An intense debate erupted during the Ford administration in 1975-76 over presidential powers to eavesdrop without warrants to gather foreign intelligence using NSA. George H.W. Bush, Director of the CIA, Donald Rumsfeld, Ford’s Chief of Staff, and Dick Cheney, Rumsfeld’s Deputy, were involved. Bush wanted to ensure “no unnecessary diminution of collection of important foreign intelligence” under a proposal to require judges to approve “terror’ wiretaps. Bush complained that some major communications companies were unwilling to install government wiretaps without a judge’s approval, claiming such refusal “seriously affects the capabilities of the intelligence community.” Ford supported what became the Foreign Intelligence Surveillance (FISA).

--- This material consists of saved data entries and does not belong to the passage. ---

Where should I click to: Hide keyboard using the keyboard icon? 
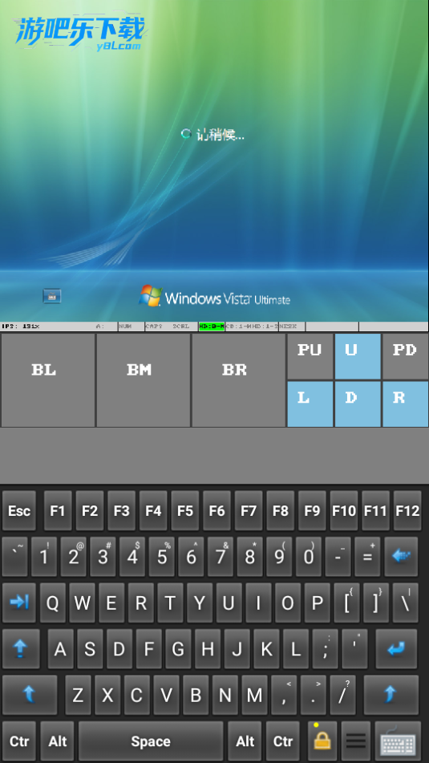pos(398,741)
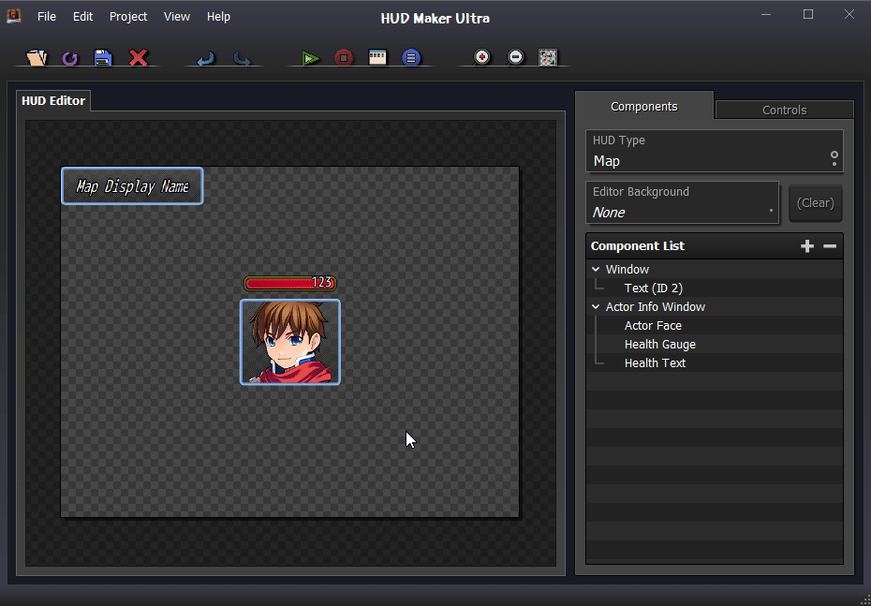This screenshot has width=871, height=606.
Task: Add a component with the plus icon
Action: pos(807,246)

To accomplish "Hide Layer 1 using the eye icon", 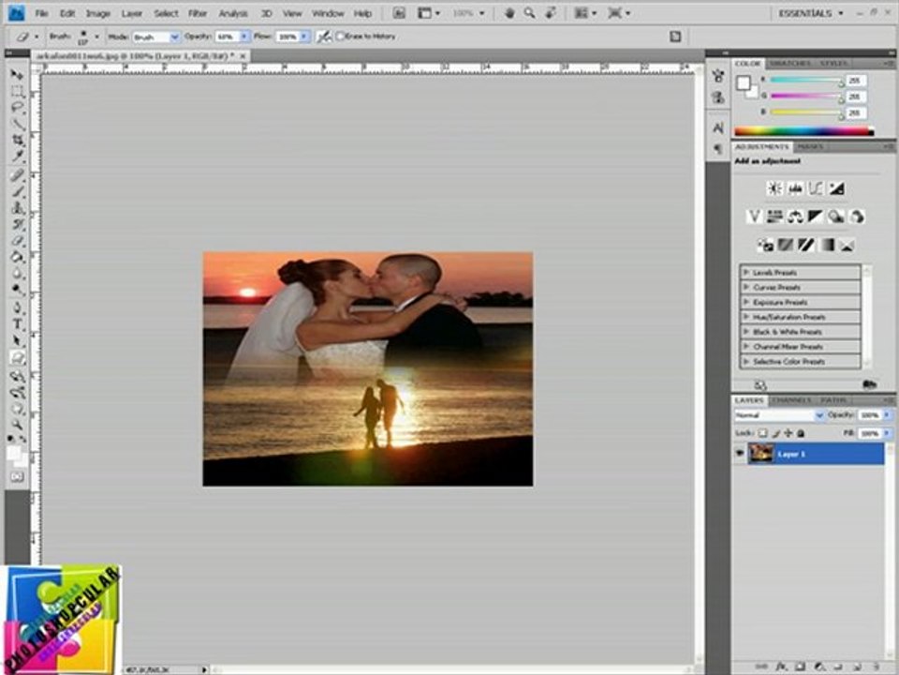I will (x=740, y=454).
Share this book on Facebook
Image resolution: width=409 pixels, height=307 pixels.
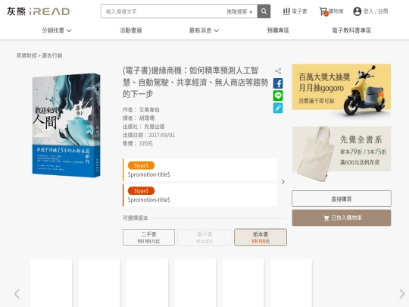click(278, 83)
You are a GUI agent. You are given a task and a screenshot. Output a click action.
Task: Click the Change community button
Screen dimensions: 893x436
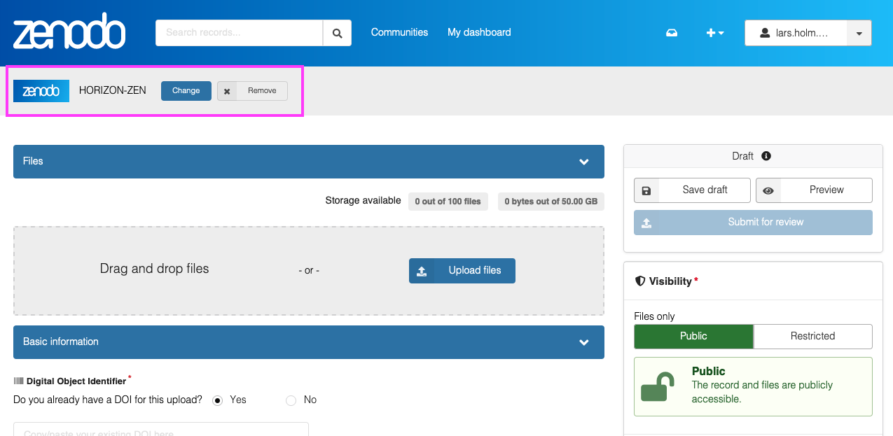pos(186,91)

In 1994, President Clinton expanded the use of warrantless searches to entirely domestic situations with no foreign intelligence value whatsoever. In a radio address promoting a crime-fighting bill, Mr. Clinton discussed a new policy to conduct warrantless searches in “violent public housing projects.” And George Bush II and Barack Obama have only gravely expanded the powers of the federal government to conduct surveillance and arrest, detain, and deport without due process.

Conclusion 

Surveillance and repression of U.S. citizens and residents perceived as critical of the government and its policies are as US American as apple pie. That such practices are illegal and unconstitutional have consistently been of no concern to the powers that control the country. Throughout world history, vertical power, whether derived through dictators, monarchs, or democratic elections, operates through tyranny. So-called democracies are equally terrified of popular power, requiring instead popular obedience, and censorship of genuine history that wipes out the importance of memory. [See Etienne De La Boetie, The Politics of Obedience: A Discourse on Voluntary Servitude (circa 1550, Buffalo, NY: Black Rose Books, 1997)].